Otóż w Sejmie pojawił się projekt uchwały. Po cichaczu, bez rozgłosu grupa spiskowców planowała osadzić na polskim tronie niejakiego Jezusa z Nazaretu, syna cieśli. Jeszcze większego smaczku nadaje sprawie fakt, że obecnie rządzi Polską Królowa Maryja, koronowana przez Jana Kazimierza jeszcze w 1656 roku, matka uzurpatora. I tu pojawia się niewygodna kwestia. W jaki sposób zamierzano pogodzić ten fakt z dojściem Jezusa do władzy?
W rozwiązania siłowe nie wierzę. Pomimo umysłowego ograniczenia (a może właśnie dzięki niemu) autorów projektu, metoda fizycznego usunięcia miłościwie nam panującej nie wchodzi raczej w rachubę. Pozostają dwa rozwiązania - oba dość, choć z różnych względów, drastyczne.
Rozwiązanie 1 zakłada ślub Marii i Jezusa - grzeszny, kazirodczy związek którego dzieckiem byłaby zdeformowana, genetycznie skażona i zdegenerowana władza. Fuj, porzućmy ten temat (choć nie jest to nic czego by historia nie widziała).
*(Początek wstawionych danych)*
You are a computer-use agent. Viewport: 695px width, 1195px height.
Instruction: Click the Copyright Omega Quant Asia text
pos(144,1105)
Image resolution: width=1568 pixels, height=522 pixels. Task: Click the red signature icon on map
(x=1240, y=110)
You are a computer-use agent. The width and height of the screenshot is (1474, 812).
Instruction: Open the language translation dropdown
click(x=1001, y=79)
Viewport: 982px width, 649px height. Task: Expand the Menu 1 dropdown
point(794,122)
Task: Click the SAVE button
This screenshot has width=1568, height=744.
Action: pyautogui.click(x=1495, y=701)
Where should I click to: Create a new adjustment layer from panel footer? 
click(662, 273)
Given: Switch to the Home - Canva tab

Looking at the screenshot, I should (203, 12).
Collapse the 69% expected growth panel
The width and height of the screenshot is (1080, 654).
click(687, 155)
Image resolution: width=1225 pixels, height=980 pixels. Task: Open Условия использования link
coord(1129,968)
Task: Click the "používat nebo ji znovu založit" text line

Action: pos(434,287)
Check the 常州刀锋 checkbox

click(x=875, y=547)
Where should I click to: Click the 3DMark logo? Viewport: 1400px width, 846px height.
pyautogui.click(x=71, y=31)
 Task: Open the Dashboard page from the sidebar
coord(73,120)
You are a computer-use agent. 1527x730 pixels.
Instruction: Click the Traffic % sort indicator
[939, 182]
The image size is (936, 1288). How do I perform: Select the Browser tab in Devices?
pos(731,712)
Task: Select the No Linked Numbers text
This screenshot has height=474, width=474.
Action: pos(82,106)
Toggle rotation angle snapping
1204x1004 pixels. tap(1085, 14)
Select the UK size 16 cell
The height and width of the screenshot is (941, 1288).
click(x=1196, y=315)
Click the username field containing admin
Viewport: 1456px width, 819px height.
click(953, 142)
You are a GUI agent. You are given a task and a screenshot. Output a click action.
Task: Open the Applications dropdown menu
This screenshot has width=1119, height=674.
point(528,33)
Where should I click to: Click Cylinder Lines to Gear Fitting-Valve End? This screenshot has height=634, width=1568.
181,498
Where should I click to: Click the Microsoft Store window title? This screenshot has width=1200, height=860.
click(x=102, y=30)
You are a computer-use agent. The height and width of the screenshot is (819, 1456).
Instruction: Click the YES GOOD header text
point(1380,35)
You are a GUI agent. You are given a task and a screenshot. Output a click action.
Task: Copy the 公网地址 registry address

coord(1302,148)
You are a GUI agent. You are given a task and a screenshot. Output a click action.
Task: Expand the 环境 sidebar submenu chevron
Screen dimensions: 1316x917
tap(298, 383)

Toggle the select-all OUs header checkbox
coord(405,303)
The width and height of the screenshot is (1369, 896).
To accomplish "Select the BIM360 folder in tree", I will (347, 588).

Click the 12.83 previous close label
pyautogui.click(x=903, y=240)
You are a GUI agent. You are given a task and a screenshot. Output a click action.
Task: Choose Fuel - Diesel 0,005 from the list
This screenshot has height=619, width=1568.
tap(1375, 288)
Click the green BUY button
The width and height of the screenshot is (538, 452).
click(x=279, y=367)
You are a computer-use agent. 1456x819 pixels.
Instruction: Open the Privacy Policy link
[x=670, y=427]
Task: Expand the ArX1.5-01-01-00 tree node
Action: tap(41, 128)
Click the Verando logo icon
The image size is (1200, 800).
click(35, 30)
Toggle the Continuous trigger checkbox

Rozwiązanie nr 2 tylko z pozoru jest prostsze. Wystarczy ogłosić, że Maria była tylko regentką panującą nad krajem do czasu dojścia jej syna, prawowitego władcy, do pełnoletności. Rozwiązanie tylko z pozoru łatwiejsze - bo co na to o. Rydzyk i jego zwarte moherowe kohorty? Wojna domowa zawiśnie w powietrzu, bo nie wierzę, że poplecznicy Marii przyjmą z pokorą takie upokorzenie i detronizację swojej faworyty.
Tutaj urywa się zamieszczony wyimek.